-- Begin --

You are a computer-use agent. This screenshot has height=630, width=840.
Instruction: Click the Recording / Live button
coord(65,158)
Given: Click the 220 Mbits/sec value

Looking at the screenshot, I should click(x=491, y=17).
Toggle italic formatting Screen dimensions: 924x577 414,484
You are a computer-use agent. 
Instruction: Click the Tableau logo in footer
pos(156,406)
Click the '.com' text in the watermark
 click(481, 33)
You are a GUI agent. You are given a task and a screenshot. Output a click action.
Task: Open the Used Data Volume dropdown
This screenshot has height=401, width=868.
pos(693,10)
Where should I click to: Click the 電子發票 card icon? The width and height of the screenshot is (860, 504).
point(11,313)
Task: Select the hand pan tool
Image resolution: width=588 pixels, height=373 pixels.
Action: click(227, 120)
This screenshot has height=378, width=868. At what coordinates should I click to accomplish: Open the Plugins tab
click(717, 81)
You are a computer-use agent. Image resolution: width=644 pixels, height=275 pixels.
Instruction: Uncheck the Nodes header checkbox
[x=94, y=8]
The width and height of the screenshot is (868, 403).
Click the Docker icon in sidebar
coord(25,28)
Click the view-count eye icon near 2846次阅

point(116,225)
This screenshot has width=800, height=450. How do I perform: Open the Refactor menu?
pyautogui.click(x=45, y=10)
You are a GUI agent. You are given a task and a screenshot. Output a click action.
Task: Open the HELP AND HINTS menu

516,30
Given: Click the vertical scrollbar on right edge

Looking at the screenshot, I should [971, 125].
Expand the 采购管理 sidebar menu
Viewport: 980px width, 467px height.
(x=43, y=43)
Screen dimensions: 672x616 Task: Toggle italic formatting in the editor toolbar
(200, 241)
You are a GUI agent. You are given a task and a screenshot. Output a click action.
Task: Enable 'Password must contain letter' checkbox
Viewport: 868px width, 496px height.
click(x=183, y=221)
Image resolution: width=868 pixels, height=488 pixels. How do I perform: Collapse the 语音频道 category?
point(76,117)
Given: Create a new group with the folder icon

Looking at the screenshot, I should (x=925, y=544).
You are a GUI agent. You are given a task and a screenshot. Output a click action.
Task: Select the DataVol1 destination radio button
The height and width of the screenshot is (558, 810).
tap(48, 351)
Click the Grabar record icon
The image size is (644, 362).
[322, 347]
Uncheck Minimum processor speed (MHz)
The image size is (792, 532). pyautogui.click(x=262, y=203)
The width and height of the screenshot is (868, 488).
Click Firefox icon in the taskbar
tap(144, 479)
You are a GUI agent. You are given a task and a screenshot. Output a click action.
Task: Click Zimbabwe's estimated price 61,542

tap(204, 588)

-- End --

## Problem statement
Reproduce all of the rows above word for word, keeping their order and leaving nothing out.

## Exercise output
You are a computer-use agent. This screenshot has height=630, width=840.
Instruction: Click the Recording / Live button
coord(65,158)
Given: Click the 220 Mbits/sec value

Looking at the screenshot, I should click(x=491, y=17).
Toggle italic formatting Screen dimensions: 924x577 414,484
You are a computer-use agent. 
Instruction: Click the Tableau logo in footer
pos(156,406)
Click the '.com' text in the watermark
 click(481, 33)
You are a GUI agent. You are given a task and a screenshot. Output a click action.
Task: Open the Used Data Volume dropdown
This screenshot has height=401, width=868.
pos(693,10)
Where should I click to: Click the 電子發票 card icon? The width and height of the screenshot is (860, 504).
point(11,313)
Task: Select the hand pan tool
Image resolution: width=588 pixels, height=373 pixels.
Action: click(227, 120)
This screenshot has height=378, width=868. At what coordinates should I click to accomplish: Open the Plugins tab
click(717, 81)
You are a computer-use agent. Image resolution: width=644 pixels, height=275 pixels.
Instruction: Uncheck the Nodes header checkbox
[x=94, y=8]
The width and height of the screenshot is (868, 403).
Click the Docker icon in sidebar
coord(25,28)
Click the view-count eye icon near 2846次阅

point(116,225)
This screenshot has width=800, height=450. How do I perform: Open the Refactor menu?
pyautogui.click(x=45, y=10)
You are a GUI agent. You are given a task and a screenshot. Output a click action.
Task: Open the HELP AND HINTS menu

516,30
Given: Click the vertical scrollbar on right edge

Looking at the screenshot, I should [971, 125].
Expand the 采购管理 sidebar menu
Viewport: 980px width, 467px height.
(x=43, y=43)
Screen dimensions: 672x616 Task: Toggle italic formatting in the editor toolbar
(200, 241)
You are a GUI agent. You are given a task and a screenshot. Output a click action.
Task: Enable 'Password must contain letter' checkbox
Viewport: 868px width, 496px height.
click(x=183, y=221)
Image resolution: width=868 pixels, height=488 pixels. How do I perform: Collapse the 语音频道 category?
point(76,117)
Given: Create a new group with the folder icon

Looking at the screenshot, I should (x=925, y=544).
You are a GUI agent. You are given a task and a screenshot. Output a click action.
Task: Select the DataVol1 destination radio button
The height and width of the screenshot is (558, 810).
tap(48, 351)
Click the Grabar record icon
The image size is (644, 362).
[322, 347]
Uncheck Minimum processor speed (MHz)
The image size is (792, 532). pyautogui.click(x=262, y=203)
The width and height of the screenshot is (868, 488).
Click Firefox icon in the taskbar
tap(144, 479)
You are a GUI agent. You are given a task and a screenshot. Output a click action.
Task: Click Zimbabwe's estimated price 61,542

tap(204, 588)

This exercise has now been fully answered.